Are Electronics Making Us Fat?
Articles Inspirational articles from Hay House authors
Are Electronics Making Us Fat?
Avoid the TV when you eat.Cravings for salty and/or sugary foods—which are usually high in fat, too—can be extremely powerful, especially once your taste buds get a sampling. The last time you had salted potato chips or sweet and salty kettle corn, chances are you had more than one helping. Your taste buds will compel you to keep eating what recently stimulated them, so the more calorie-dense foods you eat, the more you’ll want to eat them.
These foods make it harder to go back to nutrient-rich foods no matter what your mind thinks and knows it should or shouldn’t eat in copious amounts. This is why focusing on nutritionally dense foods from the start rather than trying to break the cycle of craving nutrient-poor foods is important to maximize weight loss, as well as for sustained energy and keeping your fullness center on cue.
And I apologize for telling you something you probably already know (and might have tried before), but I implore you to make this a household rule: Stay away from the television when you eat. When it comes to crippling your innate sense of fullness, I can’t think of anything worse than eating in front of the television. When you’re tuned into the television (or computer for that matter), you put yourself at a huge disadvantage because you’re tuning out the channel between your stomach and brain. Scientific research bears this out.
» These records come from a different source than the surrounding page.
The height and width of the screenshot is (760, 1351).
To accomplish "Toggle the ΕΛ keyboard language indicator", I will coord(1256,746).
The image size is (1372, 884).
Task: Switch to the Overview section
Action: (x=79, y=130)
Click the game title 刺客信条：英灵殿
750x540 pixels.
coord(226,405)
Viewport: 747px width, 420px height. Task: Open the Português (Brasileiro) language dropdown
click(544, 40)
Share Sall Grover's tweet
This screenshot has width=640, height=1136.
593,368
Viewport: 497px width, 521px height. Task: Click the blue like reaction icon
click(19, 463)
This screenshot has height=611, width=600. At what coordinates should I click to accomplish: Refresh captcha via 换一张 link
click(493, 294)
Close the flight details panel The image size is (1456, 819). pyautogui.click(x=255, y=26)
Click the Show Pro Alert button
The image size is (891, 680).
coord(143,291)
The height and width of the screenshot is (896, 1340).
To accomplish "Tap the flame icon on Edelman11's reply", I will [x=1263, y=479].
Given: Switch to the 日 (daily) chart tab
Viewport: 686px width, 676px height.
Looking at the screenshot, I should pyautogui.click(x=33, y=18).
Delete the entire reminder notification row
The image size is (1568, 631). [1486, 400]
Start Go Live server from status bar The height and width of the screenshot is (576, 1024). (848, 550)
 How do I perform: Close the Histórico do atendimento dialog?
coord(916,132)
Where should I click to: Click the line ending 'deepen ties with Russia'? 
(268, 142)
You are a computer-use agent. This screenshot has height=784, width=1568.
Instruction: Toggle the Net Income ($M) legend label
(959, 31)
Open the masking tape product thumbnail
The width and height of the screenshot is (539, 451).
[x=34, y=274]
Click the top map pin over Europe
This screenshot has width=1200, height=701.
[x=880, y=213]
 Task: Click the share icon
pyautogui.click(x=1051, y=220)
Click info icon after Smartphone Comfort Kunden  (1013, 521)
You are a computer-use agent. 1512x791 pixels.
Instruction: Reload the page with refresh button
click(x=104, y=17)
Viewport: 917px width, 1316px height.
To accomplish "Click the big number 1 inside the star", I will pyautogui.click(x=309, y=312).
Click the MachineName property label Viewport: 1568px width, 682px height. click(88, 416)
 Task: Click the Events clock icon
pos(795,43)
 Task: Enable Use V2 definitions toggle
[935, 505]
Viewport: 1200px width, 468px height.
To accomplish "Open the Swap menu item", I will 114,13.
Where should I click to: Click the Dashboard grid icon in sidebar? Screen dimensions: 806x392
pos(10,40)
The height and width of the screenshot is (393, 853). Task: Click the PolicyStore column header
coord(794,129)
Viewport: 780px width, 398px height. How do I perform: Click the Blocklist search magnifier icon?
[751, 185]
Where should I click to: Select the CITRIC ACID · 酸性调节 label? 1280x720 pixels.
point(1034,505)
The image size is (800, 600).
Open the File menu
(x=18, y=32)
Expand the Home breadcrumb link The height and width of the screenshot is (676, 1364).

A recent study at Yale University found that TV watchers who viewed snack commercials were inspired to eat just about anything (not just the brand featured). This snacking was totally unrelated to feeling either hungry beforehand or full afterward!
In a 2006 study published in Physiology and Behavior, when people were exposed to television for 30 minutes, they consumed 36 percent more calories of pizza, or 71 percent more calories of macaroni and cheese, compared with people who listened to music for a half hour. In full fairness, listening to music also has been associated with higher food intake, but less so than watching television. And we can assume that people would eat the least if they weren’t exposed to either television or music.
In general, people who keep their weight in check have been documented to watch far less television than those who struggle with their weight. The majority of people in the National Weight Control Registry, for instance (again, this is a group of about 5,000 people who have kept off at least 30 pounds over the long run), average about 10 hours of television per week. Meanwhile, most people average about 4 hours per day.
So it’s a forgone conclusion: separate eating from viewing electronic media, which includes your television and computer. I bet that if you just try to cut back on your digital engagements, and you don’t do anything else differently (including altering what you eat), you’ll still come out ahead because you’ll become more physically active. Yet another recent study published in the Archives of Internal Medicine found that people who watched half as much TV as usual for three weeks burned an extra 119 calories per day. That’s comparable to the effect of walking more than a mile.
If you must snack in front of the TV, choose your snacks wisely. Natural popcorn and raw veggies with a yogurt-based dip can fill you up without loading you down.